Le anti-malware policy mettono in quarantena i messaggi quando trovano malware in un allegato e includono il common attachments filter, che blocca per tipo di file riconosciuto anche a prescindere dall’estensione (true type matching), con azione Reject the message with a non-delivery report (NDR), il valore predefinito, oppure Quarantine the message. Qui vive anche lo zero-hour auto purge (ZAP) per il malware.

Le anti-spam policy definiscono il Bulk email threshold (il valore BCL) e le azioni per i verdetti Spam, High confidence spam, Phishing, High confidence phishing e Bulk compliant level (BCL) met or exceeded. Contengono anche Retain spam in quarantine for this many days (da 1 a 30 giorni, predefinito 15), la sezione Zero-hour auto purge (ZAP) e la pagina Allow & block list.

Le anti-phishing policy sono su due livelli. Per tutte le cassette cloud sono disponibili le spoof settings (a partire da Enable spoof intelligence), gli unauthenticated sender indicators e il first contact safety tip. Solo Defender for Office 365 aggiunge le impersonation settings, con la protezione di Users to protect, dei domini, la mailbox intelligence e i Trusted senders and domains, e i phishing email thresholds, dal livello 1 - Standard al 4 - Most aggressive.

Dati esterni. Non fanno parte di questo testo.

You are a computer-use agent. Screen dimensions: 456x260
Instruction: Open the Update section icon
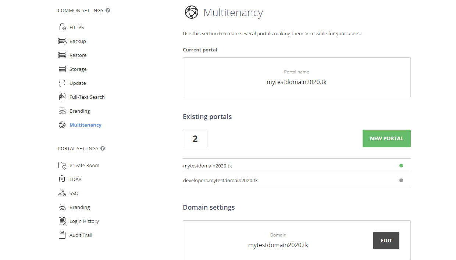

Restano le due protezioni esclusive di Defender for Office 365, che l’esame ama contrapporre. Safe Links esegue la scansione e la riscrittura degli URL nei messaggi in ingresso durante il mail flow e la verifica al momento del clic in email, Teams e app Office supportate; ogni policy ha la propria lista Do not rewrite the following URLs. Safe Attachments apre invece gli allegati in un ambiente virtuale per farli detonare prima della consegna: l’impostazione Safe Attachments unknown malware response offre Off, Monitor, Block (il valore predefinito, nonché quello adottato in Standard e Strict) e Dynamic Delivery. Uno lavora sui link, l’altro sui file: non sono alternative, e nessuno dei due sostituisce l’anti-malware.

Preconfigurato o su misura: l’ordine di precedenza

Le preset security policy si trovano nella sezione Templated policies della pagina Threat policies. Sono tre: Standard, Strict e Built-in protection. Le prime due applicano il set di impostazioni consigliate da Microsoft, praticamente non configurabili; l’assegnazione avviene con un wizard che separa la pagina Apply Exchange Online Protection dalla pagina Apply Defender for Office 365 protection, così da includere nella seconda solo gli utenti con licenza idonea. Built-in protection è un’altra cosa ancora: fornisce la protezione di base Safe Links e Safe Attachments a chi non è già coperto da Standard, da Strict o da policy personalizzate.

L’ordine di applicazione va memorizzato: prima Strict, poi Standard, poi le evaluation policy di Defender for Office 365, poi le policy personalizzate secondo il loro valore di Priority (0 è la priorità più alta), infine, allo stesso livello, Built-in protection per Safe Links e Safe Attachments insieme alle policy predefinite di anti-malware, anti-spam e anti-phishing. Il punto che genera più errori: se un destinatario rientra in più policy dello stesso tipo viene applicata solo la prima, senza alcuna fusione fra le impostazioni delle altre. Alle policy predefinite non puoi aggiungere eccezioni, a Built-in protection sì.

Che cosa verifica l’esame

AB-650 è ancora in beta e la soglia di superamento resta 700. Su questo obiettivo aspettati domande di scenario: dato un utente incluso in Strict e in due policy personalizzate, quale set vince; oppure quale protezione scegliere fra Safe Links e Safe Attachments di fronte a un allegato sospetto. Lo strumento da ricordare è il Configuration analyzer, anch’esso in Templated policies, con le schede Standard recommendations, Strict recommendations e Configuration drift analysis and history: confronta le policy esistenti con i profili consigliati e permette di correggere con Apply recommendation. La drift analysis richiede l’Unified Auditing abilitato.